California e Ohio sono due mondi lontanissimi, dal punto di vista geografico e climatico, ma anche storico e socio-culturale: due universi inconciliabili, che non potevano che produrre, per quanto riguarda lo specifico delle Nba Finals 2016, match diversissimi tra loro, a distanza di appena tre giorni, quasi come se Cleveland Cavaliers e Golden State Warriors non fossero reduci da due massacri cestistici andati in scena sul parquet della Oracle Arena di Oakland, Bay Area, California. Ebbene, col ritorno tra le gelide e ventose strade dell’Ohio, in quella Quicken Loans Arena che a luglio ospiterà la convention nazionale del Partito Repubblicano, lo scenario delle finali per il titolo Nba cambia completamente, si rovescia e il massacro cestistico arriva a parti invertite, nonostante la temuta assenza di Kevin Love tra le fila dei padroni di casa. E il definitivo 120-90 col quale i Cavs spazzano via i Warriors, travolgendoli con due impressionanti parziali all’inizio del primo e del terzo quarto, non rende nemmeno minimamente giustizia alla grinta e determinazione con le quali LeBron James e i suoi compagni riescono ad avere la meglio sui loro avversari.
Ma il divario così ampio, guardando in casa dei californiani, non rende giustizia nemmeno alla mollezza e svagatezza con la quale i campioni uscenti entrano in campo in gara-3, quasi come se avessero già deciso di voler comunque tornare a casa, in modo da celebrare il nuovo titolo sul parquet amico. Prima di pensare a tutto ciò, però, coach Steve Kerr dovrà trovare un modo per riportare nella serie – anzi per far entrare nella serie, dato che finora non si sono visti quasi mai – le sue due stelle Stephen Curry (19 punti alla fine, ma quasi tutti negli inutili minuti conclusivi) e Klay Thompson (appena 10 punti), stanotte ancora più deludenti che nelle prime due gare e, anzi, persino dannosi nel tempo trascorso in campo, soprattutto l’mvp. Grazie a un notevole secondo quarto, trascinati dalla consueta prestazione importante delle seconde linee, i Golden State Warriors riescono infatti a rientrare dal meno 20 al meno 8, finché proprio il ritorno in campo di un Curry gravato troppo presto di tre falli e dunque limitatissimo in difesa non li ricaccia in pochi minuti sotto quasi di 30 punti. E stanotte, accanto agli “spash brothers” delude anche il terzo dei “big three”, quel Draymond Green passato dai 28 punti di gara-2 ai soli 6 di gara-3.

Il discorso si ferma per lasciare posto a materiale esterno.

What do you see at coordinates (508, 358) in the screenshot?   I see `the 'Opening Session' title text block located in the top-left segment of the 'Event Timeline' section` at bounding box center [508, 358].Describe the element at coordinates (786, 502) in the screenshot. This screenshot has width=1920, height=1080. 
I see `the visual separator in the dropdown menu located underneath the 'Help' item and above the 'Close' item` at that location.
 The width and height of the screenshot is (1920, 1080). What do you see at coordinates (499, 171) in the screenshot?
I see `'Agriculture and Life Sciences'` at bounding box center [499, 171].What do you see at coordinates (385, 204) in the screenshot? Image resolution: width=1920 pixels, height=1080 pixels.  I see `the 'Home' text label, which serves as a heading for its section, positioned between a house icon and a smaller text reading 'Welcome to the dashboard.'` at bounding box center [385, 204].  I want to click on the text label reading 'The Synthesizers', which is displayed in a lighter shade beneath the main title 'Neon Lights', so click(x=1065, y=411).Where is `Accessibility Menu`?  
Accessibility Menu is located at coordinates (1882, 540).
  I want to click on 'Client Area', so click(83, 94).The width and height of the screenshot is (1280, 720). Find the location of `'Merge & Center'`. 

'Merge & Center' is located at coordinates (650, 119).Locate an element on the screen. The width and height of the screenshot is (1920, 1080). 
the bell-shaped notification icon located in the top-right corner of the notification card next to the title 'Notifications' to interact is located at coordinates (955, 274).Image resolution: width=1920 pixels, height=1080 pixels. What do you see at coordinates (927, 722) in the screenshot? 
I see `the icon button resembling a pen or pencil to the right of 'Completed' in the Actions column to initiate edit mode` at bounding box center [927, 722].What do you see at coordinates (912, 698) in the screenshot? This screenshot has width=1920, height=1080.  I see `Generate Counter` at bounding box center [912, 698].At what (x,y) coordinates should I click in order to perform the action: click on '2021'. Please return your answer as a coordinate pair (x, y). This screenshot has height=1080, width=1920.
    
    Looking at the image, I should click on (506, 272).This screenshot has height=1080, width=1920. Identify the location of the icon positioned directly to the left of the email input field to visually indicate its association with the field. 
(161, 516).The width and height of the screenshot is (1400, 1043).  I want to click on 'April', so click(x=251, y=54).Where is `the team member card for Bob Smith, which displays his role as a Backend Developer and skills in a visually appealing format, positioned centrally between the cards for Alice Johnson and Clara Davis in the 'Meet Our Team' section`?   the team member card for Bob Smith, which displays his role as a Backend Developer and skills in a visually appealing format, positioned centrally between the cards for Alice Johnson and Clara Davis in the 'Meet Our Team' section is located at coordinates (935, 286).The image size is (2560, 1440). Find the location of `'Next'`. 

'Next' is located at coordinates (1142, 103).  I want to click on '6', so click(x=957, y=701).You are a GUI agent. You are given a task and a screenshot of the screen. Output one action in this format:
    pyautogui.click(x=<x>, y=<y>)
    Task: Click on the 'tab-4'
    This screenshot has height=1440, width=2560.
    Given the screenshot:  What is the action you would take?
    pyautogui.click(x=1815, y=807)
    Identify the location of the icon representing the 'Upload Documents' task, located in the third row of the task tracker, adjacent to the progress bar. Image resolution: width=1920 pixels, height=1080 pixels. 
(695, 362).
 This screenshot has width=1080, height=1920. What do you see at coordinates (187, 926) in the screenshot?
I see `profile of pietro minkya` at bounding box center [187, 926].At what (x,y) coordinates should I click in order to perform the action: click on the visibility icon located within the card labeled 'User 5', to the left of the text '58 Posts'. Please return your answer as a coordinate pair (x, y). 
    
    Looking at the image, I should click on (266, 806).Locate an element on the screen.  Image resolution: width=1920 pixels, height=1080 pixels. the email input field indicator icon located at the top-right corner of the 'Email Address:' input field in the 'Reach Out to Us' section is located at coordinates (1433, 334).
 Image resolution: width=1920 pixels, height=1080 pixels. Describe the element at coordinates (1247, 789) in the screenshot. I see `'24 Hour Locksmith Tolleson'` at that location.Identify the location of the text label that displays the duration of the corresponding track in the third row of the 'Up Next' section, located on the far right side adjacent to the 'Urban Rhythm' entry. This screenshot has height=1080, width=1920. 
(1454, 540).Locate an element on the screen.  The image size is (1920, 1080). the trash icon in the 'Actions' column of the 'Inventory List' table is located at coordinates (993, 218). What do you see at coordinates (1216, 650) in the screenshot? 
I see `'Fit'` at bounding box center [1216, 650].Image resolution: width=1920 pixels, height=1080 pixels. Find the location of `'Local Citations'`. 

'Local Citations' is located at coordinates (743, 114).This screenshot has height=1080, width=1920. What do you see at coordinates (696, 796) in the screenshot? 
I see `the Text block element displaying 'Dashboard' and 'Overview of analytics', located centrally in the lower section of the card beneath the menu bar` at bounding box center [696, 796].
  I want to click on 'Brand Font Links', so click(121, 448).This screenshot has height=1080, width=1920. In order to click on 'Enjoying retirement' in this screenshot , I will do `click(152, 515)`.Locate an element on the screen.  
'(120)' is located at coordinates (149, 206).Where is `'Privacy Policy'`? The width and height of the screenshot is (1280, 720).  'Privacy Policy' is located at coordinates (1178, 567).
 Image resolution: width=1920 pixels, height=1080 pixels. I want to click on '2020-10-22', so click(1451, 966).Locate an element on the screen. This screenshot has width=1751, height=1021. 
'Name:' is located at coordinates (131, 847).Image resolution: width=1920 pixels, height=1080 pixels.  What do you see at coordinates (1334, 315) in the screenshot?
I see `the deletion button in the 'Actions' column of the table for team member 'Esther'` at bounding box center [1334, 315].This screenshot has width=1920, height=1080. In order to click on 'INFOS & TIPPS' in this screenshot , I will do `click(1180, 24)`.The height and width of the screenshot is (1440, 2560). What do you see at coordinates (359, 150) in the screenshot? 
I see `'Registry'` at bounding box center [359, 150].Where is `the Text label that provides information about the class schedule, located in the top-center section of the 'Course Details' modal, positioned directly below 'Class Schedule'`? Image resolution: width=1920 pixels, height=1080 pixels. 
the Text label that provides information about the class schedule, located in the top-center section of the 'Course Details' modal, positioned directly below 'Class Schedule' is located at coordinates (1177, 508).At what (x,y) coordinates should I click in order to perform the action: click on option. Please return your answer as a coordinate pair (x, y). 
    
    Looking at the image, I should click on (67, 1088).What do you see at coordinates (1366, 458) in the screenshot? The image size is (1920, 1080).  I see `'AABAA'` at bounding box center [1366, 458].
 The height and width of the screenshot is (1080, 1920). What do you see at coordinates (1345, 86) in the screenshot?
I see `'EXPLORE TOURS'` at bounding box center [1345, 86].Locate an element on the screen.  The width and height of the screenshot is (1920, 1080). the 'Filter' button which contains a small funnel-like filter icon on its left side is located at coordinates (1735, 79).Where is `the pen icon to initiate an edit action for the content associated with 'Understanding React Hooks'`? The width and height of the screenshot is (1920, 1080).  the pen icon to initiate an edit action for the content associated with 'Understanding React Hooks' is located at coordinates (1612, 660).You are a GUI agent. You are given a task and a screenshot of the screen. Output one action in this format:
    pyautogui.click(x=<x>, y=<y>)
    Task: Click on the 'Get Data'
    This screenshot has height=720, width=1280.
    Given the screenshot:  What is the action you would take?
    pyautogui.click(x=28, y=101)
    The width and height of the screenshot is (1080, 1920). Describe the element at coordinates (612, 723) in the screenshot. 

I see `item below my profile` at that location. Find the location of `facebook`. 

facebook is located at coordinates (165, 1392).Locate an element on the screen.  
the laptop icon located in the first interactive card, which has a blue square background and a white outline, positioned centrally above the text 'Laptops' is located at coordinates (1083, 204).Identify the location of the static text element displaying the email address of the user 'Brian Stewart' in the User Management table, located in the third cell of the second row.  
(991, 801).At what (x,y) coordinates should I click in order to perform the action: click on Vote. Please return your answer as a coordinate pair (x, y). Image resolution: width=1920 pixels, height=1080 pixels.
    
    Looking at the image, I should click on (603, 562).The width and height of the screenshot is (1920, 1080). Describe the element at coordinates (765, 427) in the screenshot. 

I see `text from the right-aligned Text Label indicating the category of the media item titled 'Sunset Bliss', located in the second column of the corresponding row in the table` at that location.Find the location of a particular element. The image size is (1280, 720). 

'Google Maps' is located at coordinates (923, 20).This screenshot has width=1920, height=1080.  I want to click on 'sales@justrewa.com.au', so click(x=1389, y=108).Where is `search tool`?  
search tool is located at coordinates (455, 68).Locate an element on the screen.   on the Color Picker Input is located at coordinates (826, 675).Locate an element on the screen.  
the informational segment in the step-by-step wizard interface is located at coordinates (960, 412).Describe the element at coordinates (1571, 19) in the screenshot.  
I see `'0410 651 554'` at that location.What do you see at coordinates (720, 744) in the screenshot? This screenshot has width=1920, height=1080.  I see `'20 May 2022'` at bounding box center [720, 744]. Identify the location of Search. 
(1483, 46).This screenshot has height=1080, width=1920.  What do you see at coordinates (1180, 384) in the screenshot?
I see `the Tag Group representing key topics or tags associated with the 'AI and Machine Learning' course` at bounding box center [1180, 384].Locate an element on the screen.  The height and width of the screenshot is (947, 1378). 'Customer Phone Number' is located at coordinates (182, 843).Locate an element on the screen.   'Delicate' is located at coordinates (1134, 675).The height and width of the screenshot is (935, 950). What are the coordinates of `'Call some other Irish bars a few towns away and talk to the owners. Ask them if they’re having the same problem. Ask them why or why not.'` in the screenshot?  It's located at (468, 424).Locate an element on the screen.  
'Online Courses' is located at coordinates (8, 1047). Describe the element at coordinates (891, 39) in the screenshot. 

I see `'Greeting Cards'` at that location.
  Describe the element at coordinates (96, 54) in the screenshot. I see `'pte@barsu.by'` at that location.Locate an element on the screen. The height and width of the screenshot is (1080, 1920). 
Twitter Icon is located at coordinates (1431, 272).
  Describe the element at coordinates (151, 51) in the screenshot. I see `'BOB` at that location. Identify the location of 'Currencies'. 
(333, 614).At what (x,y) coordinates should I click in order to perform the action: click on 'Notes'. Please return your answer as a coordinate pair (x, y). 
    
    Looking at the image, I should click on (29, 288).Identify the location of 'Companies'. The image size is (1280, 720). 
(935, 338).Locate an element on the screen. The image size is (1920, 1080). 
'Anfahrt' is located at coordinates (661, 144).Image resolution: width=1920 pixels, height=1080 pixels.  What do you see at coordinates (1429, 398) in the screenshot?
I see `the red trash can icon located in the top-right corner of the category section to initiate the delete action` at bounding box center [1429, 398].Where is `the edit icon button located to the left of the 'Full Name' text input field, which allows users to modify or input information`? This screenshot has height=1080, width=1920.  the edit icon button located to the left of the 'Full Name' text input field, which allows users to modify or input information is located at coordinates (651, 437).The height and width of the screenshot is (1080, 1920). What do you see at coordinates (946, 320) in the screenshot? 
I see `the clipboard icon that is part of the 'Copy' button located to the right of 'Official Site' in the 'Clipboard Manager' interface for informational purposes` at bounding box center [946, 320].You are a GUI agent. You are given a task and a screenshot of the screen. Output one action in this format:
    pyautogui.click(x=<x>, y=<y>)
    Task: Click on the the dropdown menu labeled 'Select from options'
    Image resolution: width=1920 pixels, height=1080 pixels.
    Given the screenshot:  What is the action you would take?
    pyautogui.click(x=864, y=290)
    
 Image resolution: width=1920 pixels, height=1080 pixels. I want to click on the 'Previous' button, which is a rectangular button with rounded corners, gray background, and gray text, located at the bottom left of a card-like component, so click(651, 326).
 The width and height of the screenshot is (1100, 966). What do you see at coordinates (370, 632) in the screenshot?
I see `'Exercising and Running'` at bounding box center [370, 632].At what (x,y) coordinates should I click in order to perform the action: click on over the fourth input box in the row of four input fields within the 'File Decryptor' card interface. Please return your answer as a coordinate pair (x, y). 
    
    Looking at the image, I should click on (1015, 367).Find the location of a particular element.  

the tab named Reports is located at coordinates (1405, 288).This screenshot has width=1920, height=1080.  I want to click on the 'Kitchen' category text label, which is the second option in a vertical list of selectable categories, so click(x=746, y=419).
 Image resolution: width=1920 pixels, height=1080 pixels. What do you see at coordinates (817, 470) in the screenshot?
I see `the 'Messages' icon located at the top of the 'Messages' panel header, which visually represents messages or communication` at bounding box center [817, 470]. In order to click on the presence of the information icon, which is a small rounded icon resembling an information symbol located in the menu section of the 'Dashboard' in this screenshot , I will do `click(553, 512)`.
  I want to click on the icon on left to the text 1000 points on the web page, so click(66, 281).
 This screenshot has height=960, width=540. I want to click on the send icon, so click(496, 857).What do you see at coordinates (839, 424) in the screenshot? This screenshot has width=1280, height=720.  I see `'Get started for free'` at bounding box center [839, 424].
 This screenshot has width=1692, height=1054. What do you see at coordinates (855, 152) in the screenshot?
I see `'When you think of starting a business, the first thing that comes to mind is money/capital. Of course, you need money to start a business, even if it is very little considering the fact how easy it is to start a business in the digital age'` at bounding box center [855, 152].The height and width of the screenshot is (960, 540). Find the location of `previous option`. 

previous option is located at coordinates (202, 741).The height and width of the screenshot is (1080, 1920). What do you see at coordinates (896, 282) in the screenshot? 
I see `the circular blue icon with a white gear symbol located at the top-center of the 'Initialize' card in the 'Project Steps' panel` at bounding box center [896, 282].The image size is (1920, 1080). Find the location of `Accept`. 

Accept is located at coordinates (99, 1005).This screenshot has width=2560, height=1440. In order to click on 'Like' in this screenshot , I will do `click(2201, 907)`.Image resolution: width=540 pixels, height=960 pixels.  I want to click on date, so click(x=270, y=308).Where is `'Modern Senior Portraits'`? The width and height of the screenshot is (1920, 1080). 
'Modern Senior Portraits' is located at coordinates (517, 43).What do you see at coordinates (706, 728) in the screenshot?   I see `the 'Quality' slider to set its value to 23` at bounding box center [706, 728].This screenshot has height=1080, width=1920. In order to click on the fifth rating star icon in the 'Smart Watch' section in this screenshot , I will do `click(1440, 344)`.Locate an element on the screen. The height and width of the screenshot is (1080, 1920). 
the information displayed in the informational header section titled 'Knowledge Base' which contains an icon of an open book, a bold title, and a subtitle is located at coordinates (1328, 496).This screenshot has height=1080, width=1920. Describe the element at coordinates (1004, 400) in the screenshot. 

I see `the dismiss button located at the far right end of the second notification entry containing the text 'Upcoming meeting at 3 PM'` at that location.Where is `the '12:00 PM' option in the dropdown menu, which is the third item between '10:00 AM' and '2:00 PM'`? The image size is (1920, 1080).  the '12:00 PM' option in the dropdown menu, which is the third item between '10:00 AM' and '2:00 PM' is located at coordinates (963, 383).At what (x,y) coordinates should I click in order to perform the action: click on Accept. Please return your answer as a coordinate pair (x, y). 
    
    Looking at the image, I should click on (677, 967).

Da salvare, tra le fila dei Warriors, sono unicamente Harrison Barnes (18 punti) e il solito Andre Iguodala (11). Ma, in vista del quarto match, Kerr dovrà assolutamente capire come rendere incisivi, o almeno non dannosi, Curry e Thompson. Altrimenti, la serie potrebbe allungarsi più del previsto e riservare persino qualche sorpresa. Alla mollezza di Golden State, però, fa da contraltare una prestazione molto più energica e convinta dei Cleveland Cavaliers che evidentemente si trasformano tra le mura amiche, dove sono ancora imbattuti nei play-off 2016. La chiave della loro vittoria sta tutta nei numeri dei quattro quinti del quintetto titolare: LeBron James 32 punti e 11 rimbalzi, un rinato Kyrie Irving 30 punti (16 in un fantastico primo quarto) e 8 assist, il tiratore folle J.R. Smith 20 punti (con 5 triple) e 3 recuperi, Tristan Thompson 14 punti e 13 rimbalzi (con ben 8 offensivi, determinanti).
Accanto a loro quattro, coach Tyronn Lue schiera il veterano Richard Jefferson al posto dell’assente Love, avendo come risposta 9 buoni punti, ma soprattutto più difesa perimetrale e la possibilità di allargare il campo e creare maggiore spazio per le devastanti penetrazioni di LeBron. Rispetto alle prime due gare, inoltre, Lue modifica e amplia le rotazioni, dando più minuti utili sia a Channing Frye che a Timofev Mozgov, in campo già nel primo quarto; cosa a mio avviso determinante per tenere alta l’intensità di gioco lungo l’arco del match. Adesso, la serie è sul 2-1 e la gara-4 di venerdì notte diventa assolutamente decisiva per tutte e due le squadre. Una cosa è certa: Steve Kerr e Tyronn Lue nei prossimi due giorni dormiranno pochissimo.